# Pixel coordinate grounding data:
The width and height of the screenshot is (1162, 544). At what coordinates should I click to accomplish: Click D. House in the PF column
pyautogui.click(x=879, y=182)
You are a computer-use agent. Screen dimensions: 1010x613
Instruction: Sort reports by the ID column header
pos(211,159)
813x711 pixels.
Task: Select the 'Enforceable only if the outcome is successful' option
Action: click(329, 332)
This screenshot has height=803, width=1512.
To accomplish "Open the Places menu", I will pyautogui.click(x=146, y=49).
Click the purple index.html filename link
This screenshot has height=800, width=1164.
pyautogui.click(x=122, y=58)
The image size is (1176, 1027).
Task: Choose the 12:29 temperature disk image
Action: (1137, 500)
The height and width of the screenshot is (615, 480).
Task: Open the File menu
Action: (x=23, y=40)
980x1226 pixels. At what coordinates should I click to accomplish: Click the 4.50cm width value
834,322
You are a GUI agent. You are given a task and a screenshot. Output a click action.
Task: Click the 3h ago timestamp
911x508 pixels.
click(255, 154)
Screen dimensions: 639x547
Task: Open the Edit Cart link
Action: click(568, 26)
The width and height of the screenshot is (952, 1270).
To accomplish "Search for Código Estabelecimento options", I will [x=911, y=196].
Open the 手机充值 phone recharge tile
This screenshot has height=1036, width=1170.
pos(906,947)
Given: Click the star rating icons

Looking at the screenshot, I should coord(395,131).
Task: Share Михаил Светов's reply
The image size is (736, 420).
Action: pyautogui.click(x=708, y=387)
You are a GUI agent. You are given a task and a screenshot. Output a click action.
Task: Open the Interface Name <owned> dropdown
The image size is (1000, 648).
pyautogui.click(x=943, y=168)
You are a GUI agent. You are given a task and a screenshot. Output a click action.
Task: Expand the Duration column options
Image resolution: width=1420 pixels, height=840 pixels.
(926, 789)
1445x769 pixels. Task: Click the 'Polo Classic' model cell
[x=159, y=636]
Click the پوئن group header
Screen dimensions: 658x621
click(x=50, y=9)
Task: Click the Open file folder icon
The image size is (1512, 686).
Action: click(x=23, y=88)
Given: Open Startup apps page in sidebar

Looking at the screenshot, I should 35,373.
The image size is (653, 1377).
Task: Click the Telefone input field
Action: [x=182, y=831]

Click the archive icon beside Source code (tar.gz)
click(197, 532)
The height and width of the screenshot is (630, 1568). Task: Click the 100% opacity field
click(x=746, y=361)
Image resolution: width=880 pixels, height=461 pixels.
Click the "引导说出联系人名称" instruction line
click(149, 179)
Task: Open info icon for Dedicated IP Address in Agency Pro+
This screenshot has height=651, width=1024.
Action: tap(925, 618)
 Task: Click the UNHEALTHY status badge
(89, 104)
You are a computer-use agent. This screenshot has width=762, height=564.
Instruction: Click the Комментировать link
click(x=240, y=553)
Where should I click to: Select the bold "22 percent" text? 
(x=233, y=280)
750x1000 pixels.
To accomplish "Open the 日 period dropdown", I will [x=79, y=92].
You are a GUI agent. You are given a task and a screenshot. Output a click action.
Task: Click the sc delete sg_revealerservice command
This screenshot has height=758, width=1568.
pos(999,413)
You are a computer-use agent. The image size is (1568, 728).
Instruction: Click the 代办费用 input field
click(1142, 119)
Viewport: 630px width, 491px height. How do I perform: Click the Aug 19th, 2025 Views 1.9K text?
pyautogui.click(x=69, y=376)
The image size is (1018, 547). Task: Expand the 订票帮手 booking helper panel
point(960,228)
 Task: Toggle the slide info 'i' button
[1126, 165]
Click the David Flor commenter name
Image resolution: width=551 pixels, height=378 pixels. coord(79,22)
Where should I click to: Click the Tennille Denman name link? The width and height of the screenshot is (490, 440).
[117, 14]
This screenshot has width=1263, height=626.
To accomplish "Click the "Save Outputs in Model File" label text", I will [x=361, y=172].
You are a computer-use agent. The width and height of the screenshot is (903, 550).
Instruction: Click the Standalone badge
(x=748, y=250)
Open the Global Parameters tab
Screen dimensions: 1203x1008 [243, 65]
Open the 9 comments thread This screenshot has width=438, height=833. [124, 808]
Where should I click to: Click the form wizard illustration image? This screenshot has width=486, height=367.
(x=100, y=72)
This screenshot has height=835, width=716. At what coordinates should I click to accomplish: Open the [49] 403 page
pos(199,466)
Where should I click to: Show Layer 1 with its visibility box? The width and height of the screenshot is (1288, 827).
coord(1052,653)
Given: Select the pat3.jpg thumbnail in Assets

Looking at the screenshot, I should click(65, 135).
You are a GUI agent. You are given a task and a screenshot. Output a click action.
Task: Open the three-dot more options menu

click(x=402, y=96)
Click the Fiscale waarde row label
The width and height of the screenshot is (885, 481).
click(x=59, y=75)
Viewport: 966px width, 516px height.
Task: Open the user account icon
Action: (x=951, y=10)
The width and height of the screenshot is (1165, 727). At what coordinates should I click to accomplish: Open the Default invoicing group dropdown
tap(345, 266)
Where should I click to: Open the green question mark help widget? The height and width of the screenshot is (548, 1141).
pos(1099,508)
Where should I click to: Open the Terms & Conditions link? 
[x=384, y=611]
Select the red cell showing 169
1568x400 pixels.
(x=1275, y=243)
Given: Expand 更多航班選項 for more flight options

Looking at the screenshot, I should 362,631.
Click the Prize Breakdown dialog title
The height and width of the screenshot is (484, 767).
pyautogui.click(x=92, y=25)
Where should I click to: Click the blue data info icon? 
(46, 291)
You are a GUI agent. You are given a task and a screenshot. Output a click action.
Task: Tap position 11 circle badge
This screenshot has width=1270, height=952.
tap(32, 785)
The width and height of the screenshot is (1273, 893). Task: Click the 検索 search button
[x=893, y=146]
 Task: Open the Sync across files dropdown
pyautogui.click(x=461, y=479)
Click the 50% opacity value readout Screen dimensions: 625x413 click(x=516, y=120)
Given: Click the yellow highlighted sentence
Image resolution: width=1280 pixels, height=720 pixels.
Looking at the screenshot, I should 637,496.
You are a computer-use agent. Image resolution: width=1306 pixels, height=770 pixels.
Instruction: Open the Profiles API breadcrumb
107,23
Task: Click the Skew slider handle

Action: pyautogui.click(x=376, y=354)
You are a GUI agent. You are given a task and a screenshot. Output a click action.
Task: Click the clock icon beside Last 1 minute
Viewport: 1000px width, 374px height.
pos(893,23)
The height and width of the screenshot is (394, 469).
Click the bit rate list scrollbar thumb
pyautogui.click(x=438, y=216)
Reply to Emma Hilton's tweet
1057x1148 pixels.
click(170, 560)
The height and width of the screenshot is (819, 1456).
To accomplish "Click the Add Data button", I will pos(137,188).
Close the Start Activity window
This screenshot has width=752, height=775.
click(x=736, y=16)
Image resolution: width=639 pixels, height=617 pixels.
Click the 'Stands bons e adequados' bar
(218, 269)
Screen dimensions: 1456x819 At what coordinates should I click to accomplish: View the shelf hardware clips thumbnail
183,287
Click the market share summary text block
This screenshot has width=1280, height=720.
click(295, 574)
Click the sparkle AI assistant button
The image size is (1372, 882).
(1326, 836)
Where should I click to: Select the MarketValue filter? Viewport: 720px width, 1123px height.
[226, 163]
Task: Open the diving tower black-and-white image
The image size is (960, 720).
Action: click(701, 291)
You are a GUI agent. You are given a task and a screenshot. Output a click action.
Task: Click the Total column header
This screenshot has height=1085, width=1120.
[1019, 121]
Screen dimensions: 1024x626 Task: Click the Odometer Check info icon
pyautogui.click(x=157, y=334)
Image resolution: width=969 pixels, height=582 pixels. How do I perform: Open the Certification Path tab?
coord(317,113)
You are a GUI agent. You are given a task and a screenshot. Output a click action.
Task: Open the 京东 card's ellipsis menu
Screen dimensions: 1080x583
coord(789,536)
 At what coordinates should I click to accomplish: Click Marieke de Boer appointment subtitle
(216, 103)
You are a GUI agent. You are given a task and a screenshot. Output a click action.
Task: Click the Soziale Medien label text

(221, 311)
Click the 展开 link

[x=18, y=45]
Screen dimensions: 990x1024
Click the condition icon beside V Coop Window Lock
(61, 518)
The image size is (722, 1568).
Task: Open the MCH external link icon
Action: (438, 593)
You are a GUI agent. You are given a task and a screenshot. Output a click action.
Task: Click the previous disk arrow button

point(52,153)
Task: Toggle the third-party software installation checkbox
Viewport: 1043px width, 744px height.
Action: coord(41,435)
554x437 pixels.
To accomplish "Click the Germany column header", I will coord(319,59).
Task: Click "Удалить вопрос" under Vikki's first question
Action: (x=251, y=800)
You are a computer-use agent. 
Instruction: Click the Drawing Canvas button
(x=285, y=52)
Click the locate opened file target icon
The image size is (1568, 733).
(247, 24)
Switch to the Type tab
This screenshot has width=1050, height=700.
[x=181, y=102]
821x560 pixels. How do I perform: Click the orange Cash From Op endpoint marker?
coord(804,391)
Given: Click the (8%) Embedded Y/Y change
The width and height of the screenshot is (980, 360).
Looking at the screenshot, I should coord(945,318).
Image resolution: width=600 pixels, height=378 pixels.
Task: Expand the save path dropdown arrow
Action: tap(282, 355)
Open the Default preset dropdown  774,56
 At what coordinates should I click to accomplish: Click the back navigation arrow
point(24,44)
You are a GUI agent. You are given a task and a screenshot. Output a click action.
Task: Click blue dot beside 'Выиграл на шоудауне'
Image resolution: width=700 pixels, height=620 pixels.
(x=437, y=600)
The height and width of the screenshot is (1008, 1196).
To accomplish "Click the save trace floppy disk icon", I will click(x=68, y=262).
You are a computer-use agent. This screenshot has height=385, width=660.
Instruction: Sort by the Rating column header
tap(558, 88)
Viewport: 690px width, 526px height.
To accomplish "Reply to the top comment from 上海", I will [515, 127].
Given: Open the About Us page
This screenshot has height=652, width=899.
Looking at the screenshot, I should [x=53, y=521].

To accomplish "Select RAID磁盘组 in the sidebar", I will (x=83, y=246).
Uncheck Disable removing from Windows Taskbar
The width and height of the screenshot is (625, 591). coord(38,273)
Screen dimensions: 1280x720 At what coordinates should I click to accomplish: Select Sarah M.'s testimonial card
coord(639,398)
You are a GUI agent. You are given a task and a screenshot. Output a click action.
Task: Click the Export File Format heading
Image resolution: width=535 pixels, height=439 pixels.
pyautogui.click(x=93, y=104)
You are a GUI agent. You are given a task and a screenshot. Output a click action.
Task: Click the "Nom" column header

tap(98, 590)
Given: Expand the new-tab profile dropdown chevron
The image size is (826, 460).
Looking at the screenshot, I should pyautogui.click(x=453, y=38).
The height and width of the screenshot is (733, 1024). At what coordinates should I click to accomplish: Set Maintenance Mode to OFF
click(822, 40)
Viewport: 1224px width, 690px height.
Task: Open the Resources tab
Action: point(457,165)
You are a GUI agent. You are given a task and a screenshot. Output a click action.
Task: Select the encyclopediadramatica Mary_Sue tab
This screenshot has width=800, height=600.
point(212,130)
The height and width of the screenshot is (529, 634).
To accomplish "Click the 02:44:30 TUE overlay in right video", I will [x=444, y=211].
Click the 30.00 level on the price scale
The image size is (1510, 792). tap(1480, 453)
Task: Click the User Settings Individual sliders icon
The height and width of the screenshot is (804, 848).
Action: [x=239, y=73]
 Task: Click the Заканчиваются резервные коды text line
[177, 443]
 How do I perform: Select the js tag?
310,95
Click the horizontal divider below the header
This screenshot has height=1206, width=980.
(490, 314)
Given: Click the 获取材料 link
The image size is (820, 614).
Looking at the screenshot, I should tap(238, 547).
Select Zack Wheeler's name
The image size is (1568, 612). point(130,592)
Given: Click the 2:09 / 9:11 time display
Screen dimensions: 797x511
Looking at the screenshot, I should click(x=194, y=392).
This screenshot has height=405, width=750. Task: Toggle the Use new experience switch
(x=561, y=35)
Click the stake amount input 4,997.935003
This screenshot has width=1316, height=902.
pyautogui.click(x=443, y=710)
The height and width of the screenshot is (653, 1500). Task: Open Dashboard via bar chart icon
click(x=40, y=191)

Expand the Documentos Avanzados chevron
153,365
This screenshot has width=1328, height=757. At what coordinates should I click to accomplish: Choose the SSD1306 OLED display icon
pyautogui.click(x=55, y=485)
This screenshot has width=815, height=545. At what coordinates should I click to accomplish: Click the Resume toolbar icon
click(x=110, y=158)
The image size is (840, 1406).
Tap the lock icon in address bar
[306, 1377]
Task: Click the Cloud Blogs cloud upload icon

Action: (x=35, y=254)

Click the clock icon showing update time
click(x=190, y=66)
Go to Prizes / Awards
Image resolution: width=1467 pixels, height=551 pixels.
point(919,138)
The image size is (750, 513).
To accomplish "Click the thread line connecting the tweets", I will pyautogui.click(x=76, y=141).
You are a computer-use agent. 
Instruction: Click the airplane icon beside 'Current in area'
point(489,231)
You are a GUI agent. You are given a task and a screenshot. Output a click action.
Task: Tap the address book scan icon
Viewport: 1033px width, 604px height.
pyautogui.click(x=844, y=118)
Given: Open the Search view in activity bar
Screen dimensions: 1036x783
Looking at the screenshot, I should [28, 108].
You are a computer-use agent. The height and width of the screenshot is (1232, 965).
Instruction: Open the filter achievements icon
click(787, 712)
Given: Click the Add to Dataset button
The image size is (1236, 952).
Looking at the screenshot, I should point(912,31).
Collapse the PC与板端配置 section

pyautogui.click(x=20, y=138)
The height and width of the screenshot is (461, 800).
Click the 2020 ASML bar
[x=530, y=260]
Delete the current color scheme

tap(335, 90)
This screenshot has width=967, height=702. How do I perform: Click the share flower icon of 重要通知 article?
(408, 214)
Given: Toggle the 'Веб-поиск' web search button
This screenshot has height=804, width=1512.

# EXERCISE REQUIREMENTS:
Set apart and copy each line of the records that holds the word "thread".

# EXPECTED OUTPUT:
Open the 9 comments thread This screenshot has width=438, height=833. [124, 808]
To accomplish "Click the thread line connecting the tweets", I will pyautogui.click(x=76, y=141).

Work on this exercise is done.